The dog’s tail wagged. Or so it had seemed. Lhalam wasn’t so sure now.
She held back the sim-treat.
The dog nuzzled her sandal.
Curious. Curious for both Lhalam and the dog.
She powered down the dog and it stretched down at her feet as if sleeping. She watched it for some time before entering data from the session. She then went outside the lab, to the terrace where she sat and vaped, reassured by the jiggle and tumble of colorful leaves on the hillside maples.
Autumn already. And she had a deadline. A deadline Lhalam was determined to meet. The lab wanted to ship her first dogs by the holidays. Not impossible. Very probable. But she kept thinking about the dog’s tail.
What was wagging what?
Lhalam knew her dogs were safe. They were machines. Like dishwashers. Like radios. Neutral artifacts. Instruments subservient to the user’s wishes.

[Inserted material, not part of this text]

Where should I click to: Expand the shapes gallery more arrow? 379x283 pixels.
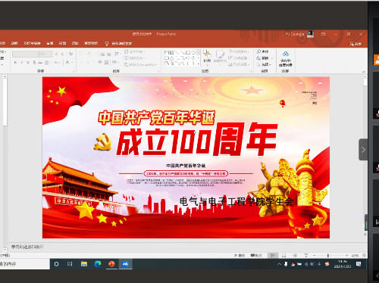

So, why did an apparent wag of the dog’s tail bother her so much? The action was within parameters. Within the guardrails she and the programmers had established. A machine designed to mimic a living creature had to have a certain amount of variant behavior. Almost autonomous.
A stronger breeze rattled the maples and a few leaves chased each other up the hill. One dropped on Lhalam’s table. She picked it up. Twirled the stem in her fingers.

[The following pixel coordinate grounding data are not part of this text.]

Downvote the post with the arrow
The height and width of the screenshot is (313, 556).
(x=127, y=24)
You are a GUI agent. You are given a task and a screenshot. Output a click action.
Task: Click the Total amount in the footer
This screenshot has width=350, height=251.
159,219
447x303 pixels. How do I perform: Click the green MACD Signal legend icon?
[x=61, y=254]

How much of her behavior was predetermined? Hardwired. Seasonal.
The breeze picked up and Lhalam noticed how quickly the sky had darkened. She vaped deeply watching the bad weather approach from the foothills. A storm hadn’t been on her radar. Why not?
Had it been on the dog’s? Is that why its tail might have wagged?
They were sensitive. Precisely tuned instruments.
But tuned to what really?
What Lhalam perceived? What Lhalam determined?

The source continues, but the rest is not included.